Operation Hope Not was the code name of a funeral plan for Winston Churchill titled The State Funeral of The Right Honourable Sir Winston Leonard Spencer Churchill, K.G., O.M., C.H. that was started in 1953, twelve years before his death.[1] The detailed plan was prepared in 1958. Churchill led the country to victory in the Second World War (1939–1945) during his first term as Prime Minister of the United Kingdom. While in his second term he was struck by a major stroke in 1953 that caused concern for his health. The British Government started a meticulous preparation, as officially decreed by Queen Elizabeth II, to be of a commemoration "on a scale befitting his position in history".[2] As remarked by Lord Mountbatten, Churchill "kept living and the pallbearers kept dying" such that the plan had to be revised several times in the years before his death in 1965.[3]
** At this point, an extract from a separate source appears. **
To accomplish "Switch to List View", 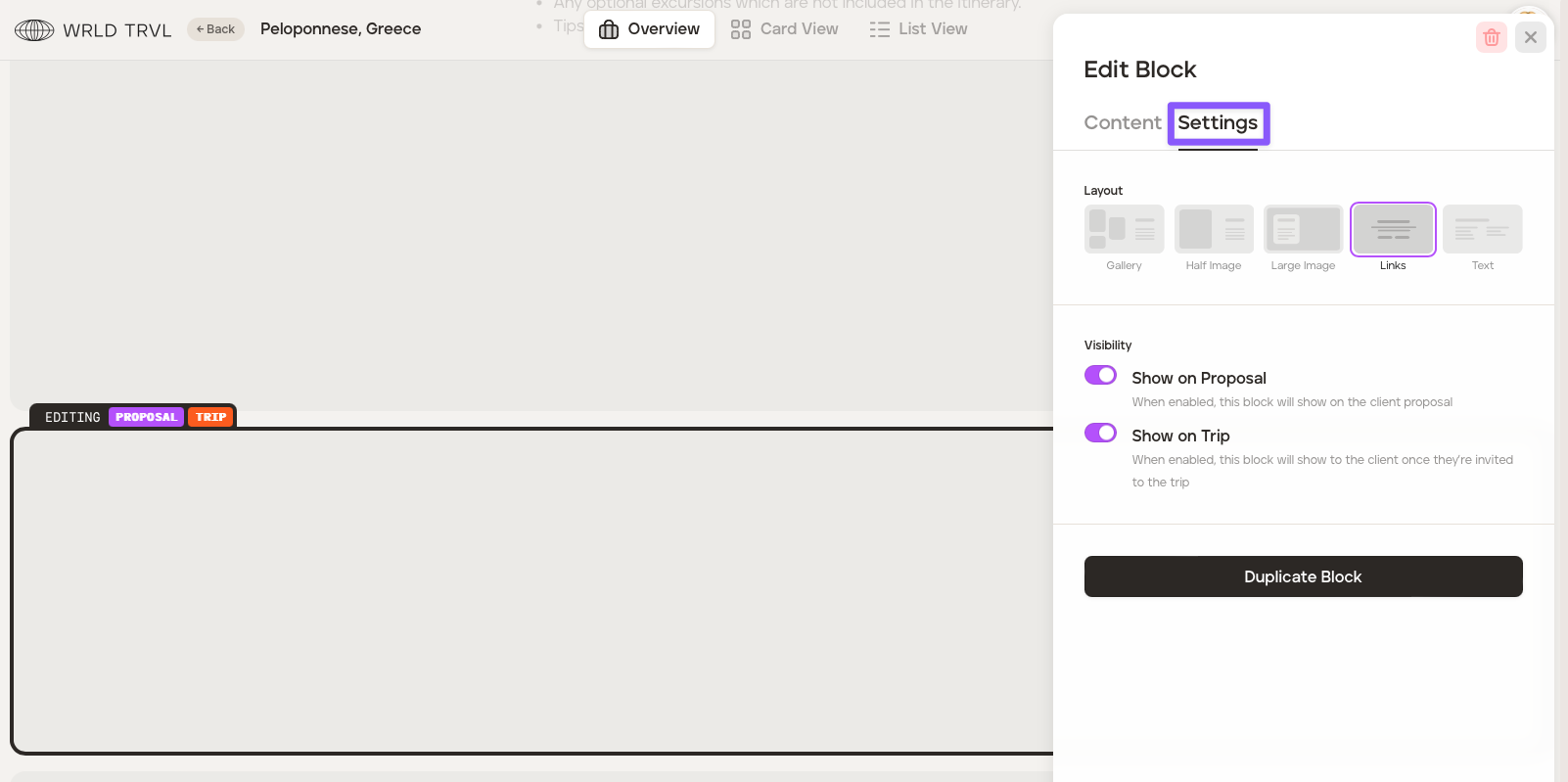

The official project was undertaken by the Duke of Norfolk, as the Earl Marshal, to be the grandest state funeral for a person outside the royal family since that of Arthur Wellesley, 1st Duke of Wellington.[4] Churchill died on 24 January 1965, and the final plan titled State Funeral of the Late Sir Winston Leonard Spencer Churchill, K.G., O.M., C.H. was issued on 26 January and implemented on 30 January 1965.[5] During the funeral of Churchill, his body lay in state at Westminster Hall. The main funeral service was held at St Paul's Cathedral. The coffin was transported by a boat MV Havengore on the Thames to Waterloo station, and thence by train to Bladon, Oxfordshire, where it was interred in the St Martin's Church, Bladon, near his father's tomb.[6]
Original copies of the final documents, exceeding 415 pages, issued on 26 January 1965 are held in a number of repositories, and one privately held copy was auctioned in 2017.